Continuing the countdown of the top 40 players on the Atlanta Falcons, let’s break down the second best player in cornerback Desmond Trufant.
To read about the methodology in how these rankings came about, you can click here.
Total Score: 92.5/100
Last year’s rank: 4th
Player Grade: 80/100
Teams he is starter: 32 out of 32
Teams he is best position player: 27 out of 32
Teams he is role player: 32 out of 32
Peak-Year Bonus: +3
Positional Bonus: +4
Honestly, I was a bit reluctant to crown Trufant after his solid rookie season. While he certainly was deserving of the high praise he received after 2013, it was going to be pivotal for me to see how he fared against the many top wide receivers he would face in 2014. Potential early-season matchups against top wideouts like A.J. Green, Calvin Johnson and Brandon Marshall compelled to wait and see before officially placing Trufant among the elite corners in the NFL.
Of course Trufant handled himself admirably, cementing himself as one of the best cornerbacks in the process. While the “shutdown” cornerback doesn’t really exist in today’s NFL, there is “field-tilting” corner. That is one that is so able to lock down the receivers on his side of the field, that it forces the opposing offense to adjust and allows his defense to funnel things to the opposite side of the field. Trufant was able to prove that he belonged in this special class of cornerback last season.
A defensive coordinator loves a cornerback that he can trust to put on an island in man coverage because it frees him up to do more things with the other 10 players on defense. Trufant allowed just that in the second half of the season when the Falcons asked him to often shadow the opposing team’s No. 1 receiver. It did lead to him getting beat more often than he had in the first half of the season when he was stationed on the left side of the defense exclusively. But Trufant more than handled his own against players like Kelvin Benjamin and Josh Gordon, with Pittsburgh’s Antonio Brown being the lone player that really gave him fits.

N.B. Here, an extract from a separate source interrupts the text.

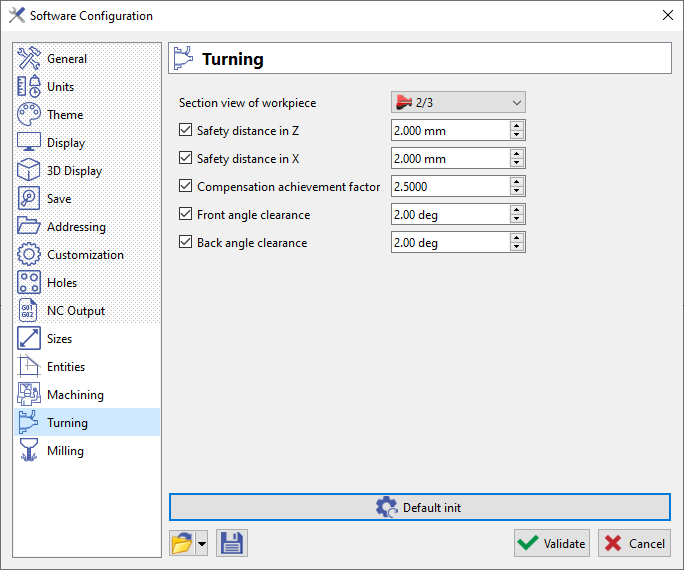
Task: Disable Back angle clearance checkbox
Action: [x=185, y=242]
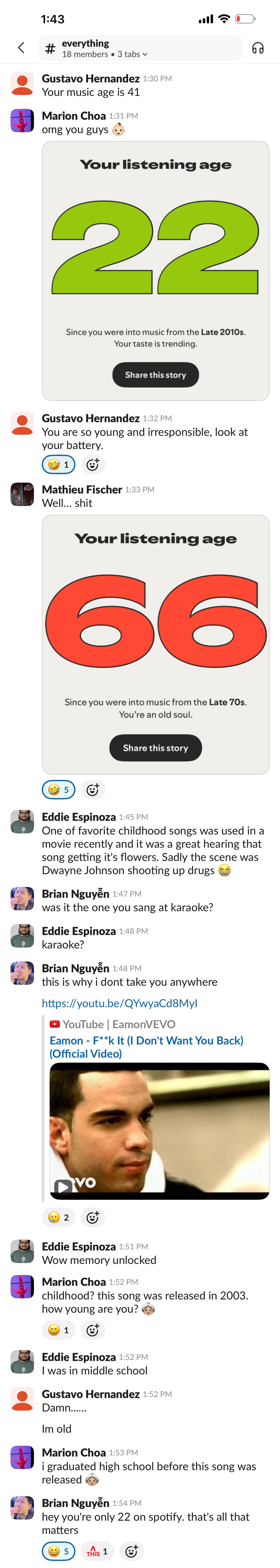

Trufant will have to make some adjustments this year under Dan Quinn, who features a lot more press coverage and zone. However, Trufant shouldn’t have too much trouble making the adjustment despite not being the classically built press corner like Quinn had in Seattle. Trufant’s six-foot frame, 190 pounds and 31-inch arms are much closer to the NFL average that what the average Seahawk corner was a year ago: around close to 6’2″, 202 pounds with 33-inch arms.
But Trufant is savvy, hard-working corner with great awareness, instincts and quickness. While he might not be the sort of player that is going to manhandle receivers at the line of scrimmage a la Brandon Browner or Richard Sherman, he still should be effective in press coverage. Using a lot more zone will allow Trufant to use the heightened instincts as well, as he should have no problem playing in space and handling the deep third as he’ll often do when the Falcons utilize Quinn’s trademark Cover-3.
Whatever adjustments need to be made, one can trust Trufant will do so. He may not be the prototype for what Quinn might be looking for at the position, but he’s too good of a player to label him a square peg. Eventually the hope is that Trufant will grow into this scheme and become Atlanta’s version of Sherman, becoming a player that offenses actively avoid.
That won’t require too much change since Trufant was second only to Sherman in terms of being the least targeted corner in the NFL through the first half of 2014. Only after the Falcons’ bye in Week Nine did the team start employing Trufant more as a shadow corner and thus saw his targets increased. But at least through the first eight weeks of the season, both Sherman and Trufant were rarely thrown at. According to a metric of Pro Football Focus, Sherman was the least targeted corner in the NFL in that span, seeing a pass thrown his way for every 8.8 snaps he was in coverage. Trufant was right behind him through eight games, seeing a target every 7.9 plays he was in coverage. Thus expectations should be high that Trufant’s production in 2015 will be at a comparable level to Sherman.
However one area where Trufant might not be as successful as Sherman is in generating turnovers. During the first half of last season, Trufant failed to collect a single interception. Once he saw more targets coming his way in the second half of 2014, he managed to snag three picks. As a rookie Trufant had just a pair of interceptions and despite starting all four years of his collegiate career, Trufant only snagged a total of six interceptions; never eclipsing more than two in a single season. Meanwhile Sherman has averaged six interceptions per season over the course of his four-year career.
Given his history, it is unlikely that Trufant is ever going to be in the running to lead the NFL in interceptions. It’s a reason why despite being highly productive the past two years, he’ll probably never get the credit that is due to him by people outside Atlanta. Interceptions are sexy and if Trufant winds up only snagging a couple on an annual basis, then he’ll never garner the headlines that other corners generate.
But what Trufant lacks in “sex appeal,” he more than makes up for in consistency, work ethic and blue-collar toughness. And those traits should more than satisfy Quinn as the anchor of his secondary.